The Centers for Disease Control has approved the emergency use of a coronavirus vaccine for children ages 5-11. The approval means that children can begin to be inoculated immediately.

Millions of parents have been asking the CDC to approve a vaccine for children, believing that their kids could finally resume in-person schooling and outdoor activities without worrying about lockdowns. They believe they could also get back to regular child care schedules and their work schedules would become more predictable.

Millions of other parents aren’t so sure. They are going to be questioning the emergency use of a vaccine on children where there isn’t an emergency for most. Yes, some children could benefit from the protection offered by a vaccine. For those who are immunocompromised — kids with cancer on chemotherapy, kids with transplanted organs — a vaccine is a godsend since they would be most at risk of serious complications from COVID-19.

And many parents would like the peace of mind that a vaccine would give their healthy child. But with the vaccine approval for children, there’s the possibility of a vaccine mandate. And for many parents, that’s a non-starter.

CDC Director Rochelle Walensky and the president were very careful to avoid the “M” word in their statements.

Washington Post:

“We know millions of parents are eager to get their children vaccinated, and with this decision, we now have recommended that about 28 million children receive a COVID-19 vaccine,” Walensky said in a statement. “As a mom, I encourage parents with questions to talk to their pediatrician, school nurse or local pharmacist.”

Calling the vaccine “a turning point in our battle against COVID-19,” President Biden said deployment of a safe, effective vaccine for the younger children “will allow parents to end months of anxious worrying about their kids, and reduce the extent to which children spread the virus to others.”

The evidence that children can spread the coronavirus is still “evolving” according to the CDC. And there’s no evidence at all that the vaccine will “reduce the extent to which children spread the virus to others.”

But the vaccine for children is a welcome option for parents who, for whatever reason, wish for their children to be inoculated.

The children’s vaccine is manufactured by Pfizer-BioNTech. There have been few reported cases of serious side effects in adults, but children are a different story. The bottom line is: we just don’t know.

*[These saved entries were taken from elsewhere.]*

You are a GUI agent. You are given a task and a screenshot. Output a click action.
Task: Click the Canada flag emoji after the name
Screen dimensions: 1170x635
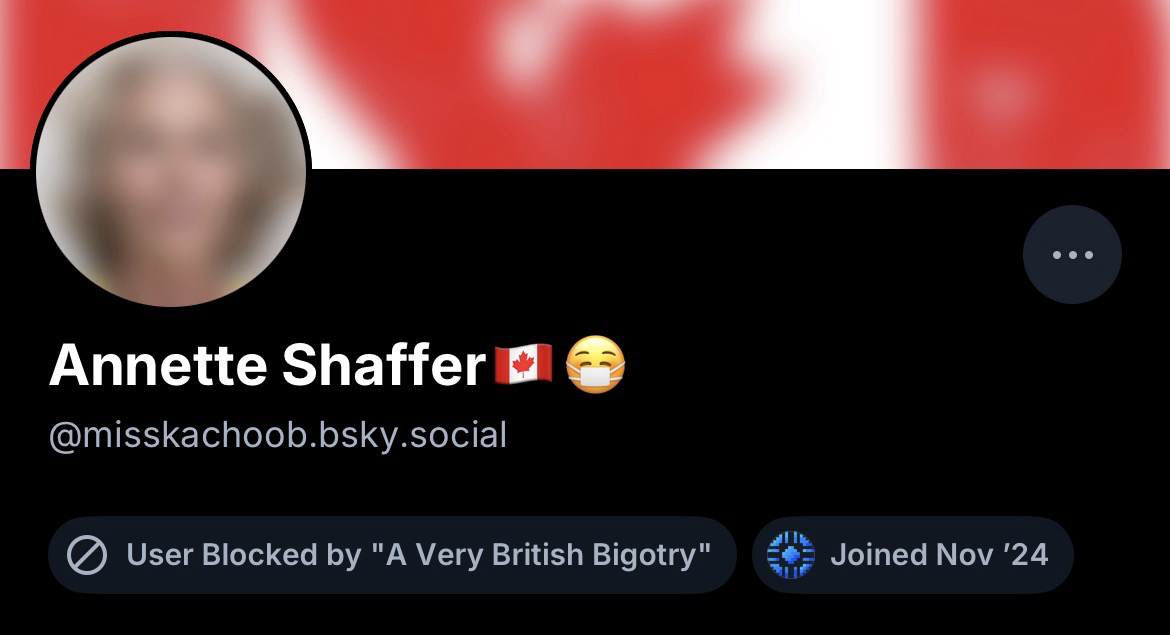tap(524, 365)
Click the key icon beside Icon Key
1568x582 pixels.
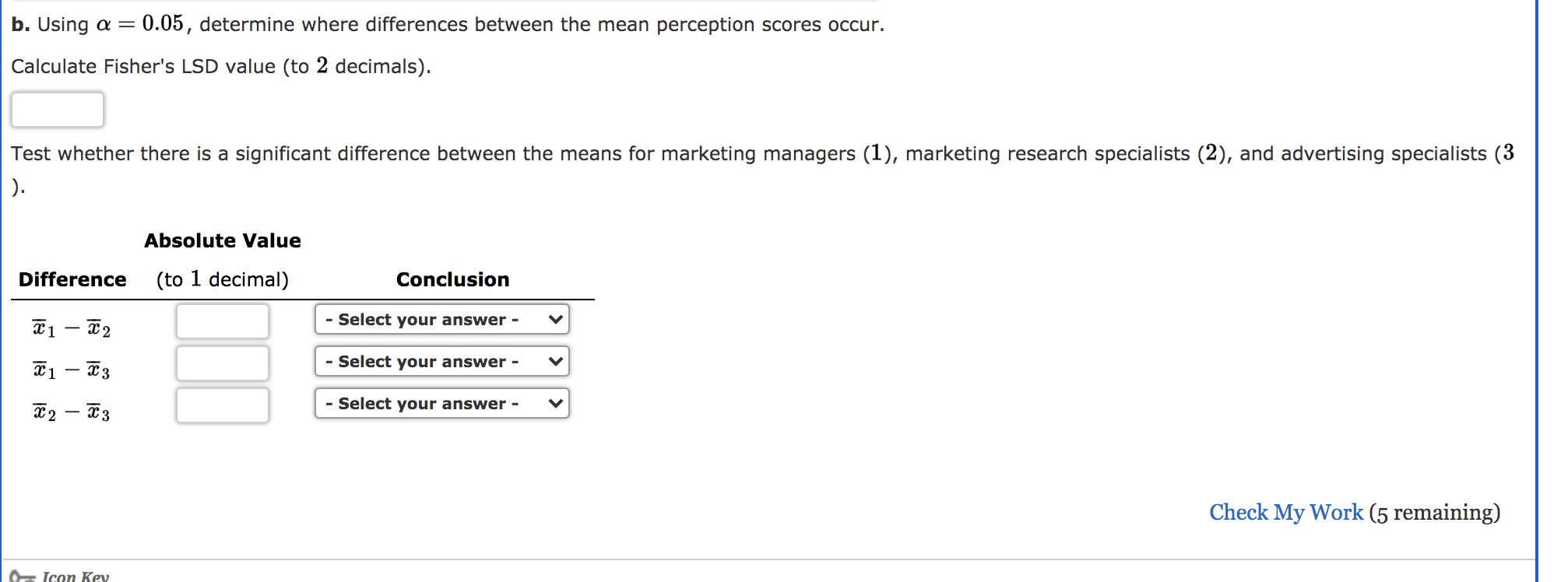(22, 577)
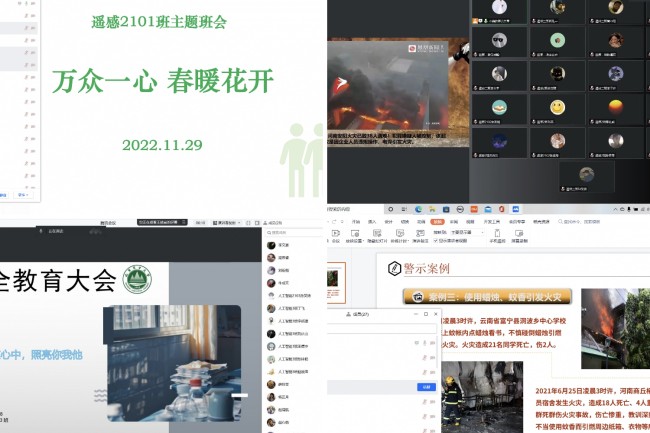Click the sunglasses avatar participant tile
Viewport: 650px width, 433px height.
[497, 42]
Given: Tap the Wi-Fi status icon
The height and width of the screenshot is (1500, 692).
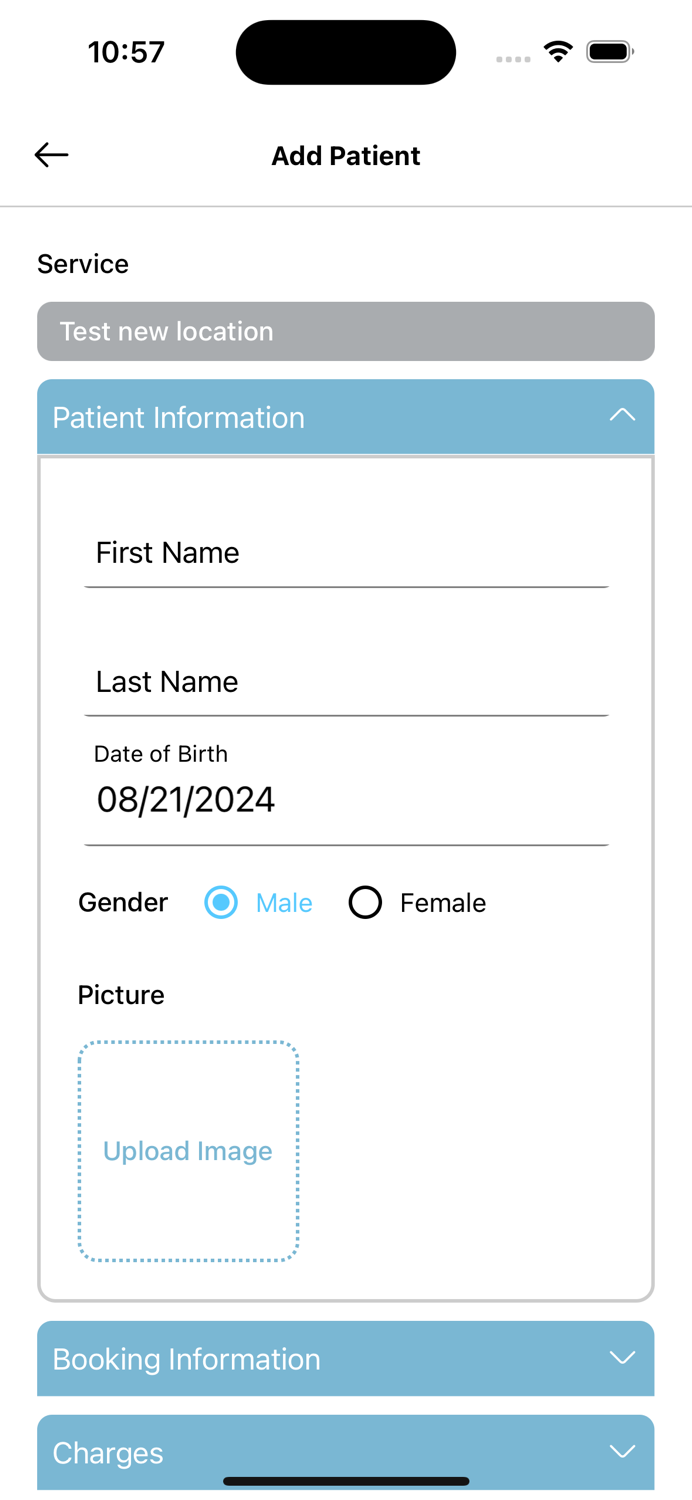Looking at the screenshot, I should pos(558,52).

Since the start of the pandemic, nearly 2 million children ages 5 to 11 have been infected by the virus, resulting in 8,300 hospitalizations, including more than 2,300 cases of a complication known as multisystem inflammatory syndrome, or MIS-C, and 94 deaths, according to data presented Tuesday. Among children up to age 18, there have been 745 deaths.

Walensky acknowledged the chance of a child getting severe COVID-19 or developing long-term complications remains low. “But still,” she added, “the risk is too high and too devastating to our children — and far higher than for many other diseases for which we vaccinate children.”

Unless a child is at serious risk to develop a case of COVID that would require hospitalization, it may be a wise course to wait a few months and see how children’s immune systems are tolerating the vaccine. Until then, normal precautions should be sufficient to protect most children.